The magnetic moment of \(Cu^{2+}\) ion (Z = 29) is:

\(\sqrt{3}\)

The correct answer is option 1. \(\sqrt{3}\).

To calculate the magnetic moment of the \(Cu^{2+}\) ion, we can use the following formula:

\(\mu = \sqrt{n(n+2)} \, \text{BM}\)

where:

\(\mu\) is the magnetic moment in Bohr magnetons (BM),

\(n\) is the number of unpaired electrons.

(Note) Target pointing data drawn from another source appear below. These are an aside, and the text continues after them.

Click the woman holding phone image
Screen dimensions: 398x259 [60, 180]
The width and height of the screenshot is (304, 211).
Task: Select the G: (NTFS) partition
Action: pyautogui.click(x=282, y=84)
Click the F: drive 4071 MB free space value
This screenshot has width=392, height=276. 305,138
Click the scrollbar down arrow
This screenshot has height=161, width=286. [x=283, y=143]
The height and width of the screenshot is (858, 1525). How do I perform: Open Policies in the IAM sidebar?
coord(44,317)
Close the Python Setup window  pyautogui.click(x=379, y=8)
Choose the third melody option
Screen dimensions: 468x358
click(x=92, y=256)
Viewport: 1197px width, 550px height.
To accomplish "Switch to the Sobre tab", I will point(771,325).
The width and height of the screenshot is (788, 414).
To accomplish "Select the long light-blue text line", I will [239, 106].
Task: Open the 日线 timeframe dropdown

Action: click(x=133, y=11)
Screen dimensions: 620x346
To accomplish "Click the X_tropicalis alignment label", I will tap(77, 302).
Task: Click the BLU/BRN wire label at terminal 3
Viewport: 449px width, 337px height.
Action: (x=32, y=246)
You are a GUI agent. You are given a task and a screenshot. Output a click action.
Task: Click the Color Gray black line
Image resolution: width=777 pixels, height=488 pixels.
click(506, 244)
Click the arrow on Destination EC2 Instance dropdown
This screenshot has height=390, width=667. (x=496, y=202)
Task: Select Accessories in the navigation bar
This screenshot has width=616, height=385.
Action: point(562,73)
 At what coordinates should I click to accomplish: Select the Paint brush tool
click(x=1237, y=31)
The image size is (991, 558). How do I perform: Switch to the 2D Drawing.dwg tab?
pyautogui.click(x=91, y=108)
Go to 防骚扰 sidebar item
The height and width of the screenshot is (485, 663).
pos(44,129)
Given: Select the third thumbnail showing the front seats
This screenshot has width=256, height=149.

The atomic number of copper (Cu) is 29, and its electronic configuration in the ground state is:

\(\text{Cu}: [\text{Ar}] \, 3d^{10} \, 4s^1\)

For the \(Cu^{2+}\) ion, two electrons are removed. One electron is removed from the 4s orbital and one from the 3d orbital:

\(\text{Cu}^{2+}: [\text{Ar}] \, 3d^9\)

In the \(3d^9\) configuration, there is one unpaired electron.

Using the formula:

\(\mu = \sqrt{n(n+2)} \, \text{BM}\)

where \(n = 1\) (the number of unpaired electrons), we get:

\(\mu = \sqrt{1(1+2)} = \sqrt{3} \, \text{BM}\)

The magnetic moment of \(Cu^{2+}\) is \(\sqrt{3}\) BM.

Thus, the correct answer is (1) \(\sqrt{3}\).